The BoGo tests AppDataAfterChangeCipherSpec-DTLS* fail with NSS returning SSL_ERROR_RX_UNEXPECTED_APPLICATION_DATA. I looked into it a while ago and left myself this note in config.json: "Is this a protocol violation that Boring tolerates? NSS does not." Specifically, the TLS versions of the test do expect an error (and get one), but the DTLS versions have this comment in the Go source: > // BoringSSL's DTLS implementation will drop the out-of-order > // application data. So this might be a BoGo/Boring bug, but filing it here in case it's not and to get a bug number.
I think this may actually be a bug in NSS. Is the sequence of events: CCS [epoch 0] App Data [epoch 1] Finished [epoch 1] If so, then I think that yes, NSS should be special-casing this and dropping the app data rather than generating an alert, because this is something that can happen if you send CCS and Finished in separate packets and then you get re-ordering. Shouldn't be a security issue, though.
The sequence of records BoGo sends to NSS, after the initial handshake: Handshake, epoch 0, sequence 5 CCS, epoch 0, sequence 6 App Data, epoch 1, sequence 0 Handshake, epoch 1, sequence 1 App Data, epoch 1, sequence 2 The next thing is NSS responding with an alert (epoch 1, sequence 1). I'm just looking at a hex dump so I can't see the encrypted handshake, but I'm assuming that (1,1) is a Finished. If (1,0) and (1,1) had been reordered by the network, the sequence numbers would be the other way around; I don't know what NSS does in that case.
Yeah, this looks like the situation I was expecting. Martin, comments?

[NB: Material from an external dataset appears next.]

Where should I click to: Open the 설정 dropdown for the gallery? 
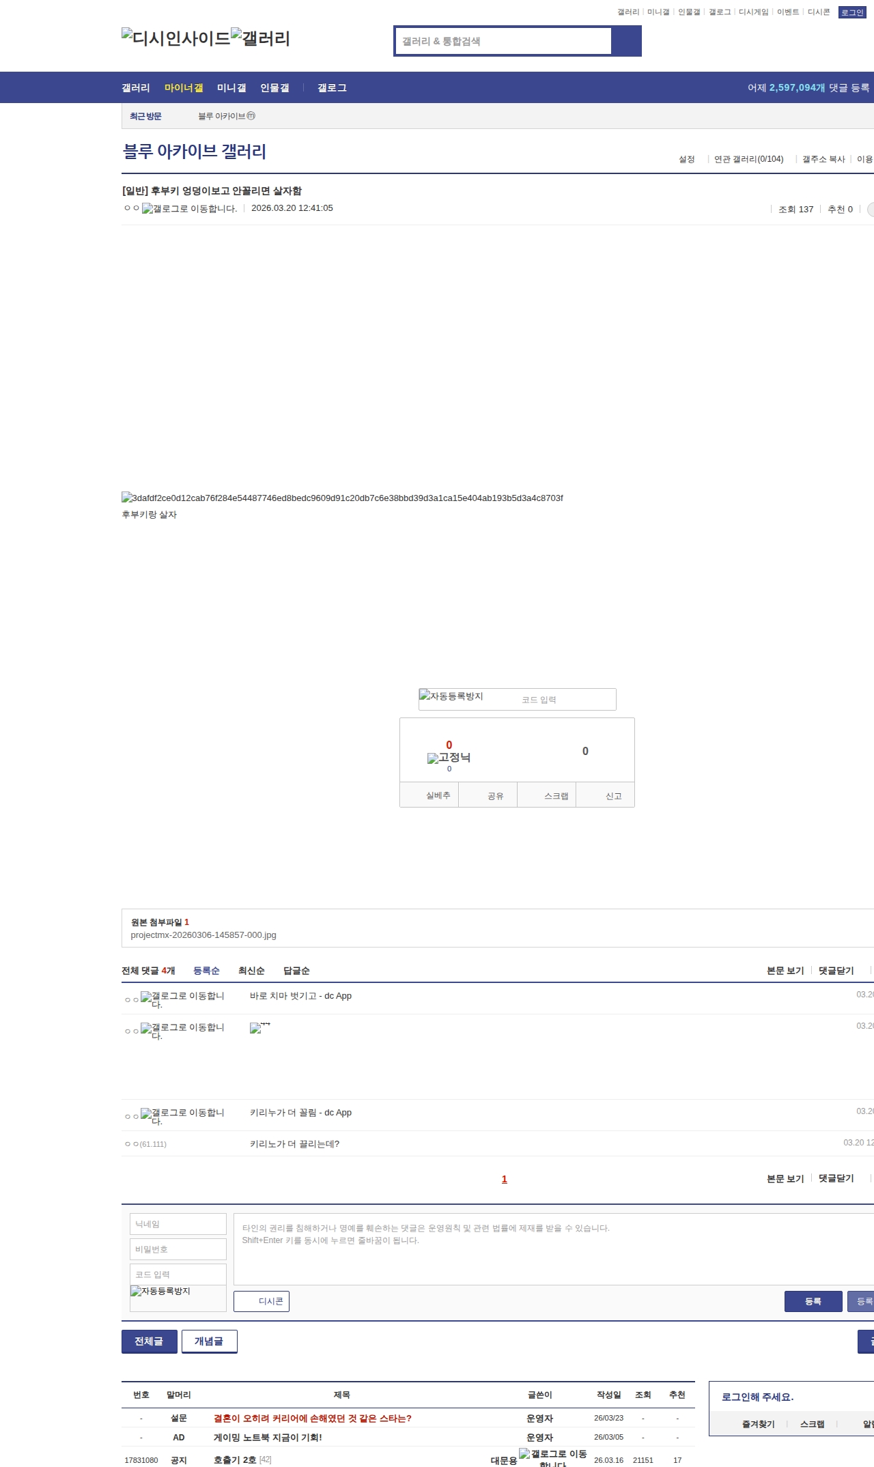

I would be perfectly happy for NSS to reject that. The record clearly appears in sequence before the handshake data, which is not permitted by the spec. I'd be interested in whether reordering causes this to be accepted or not. If (1,0) is lost, then I might also be OK with that being rejected, but I suspect we won't be rejecting that. We really need to write some test cases for this stuff, perhaps: (1,0), (1,1) (1,1), (1,0) (1,1) with (1,0) lost Note that we can do this with simple rewriting rules now, at least for TLS 1.3.
MT, the RSN isn't relevant here. The handshake doesn't attempt to enforce RSN sequentiality. So I believe that even if the RSNs were "as expected" you would still get rejection.
Wan-Teh, can you give us your opinion of the security impact of this, if any?
Eric: I don't think your proposed fix has security concerns. I suggest you handle this new case in dtls_IsRelevant(), which should return PR_FALSE.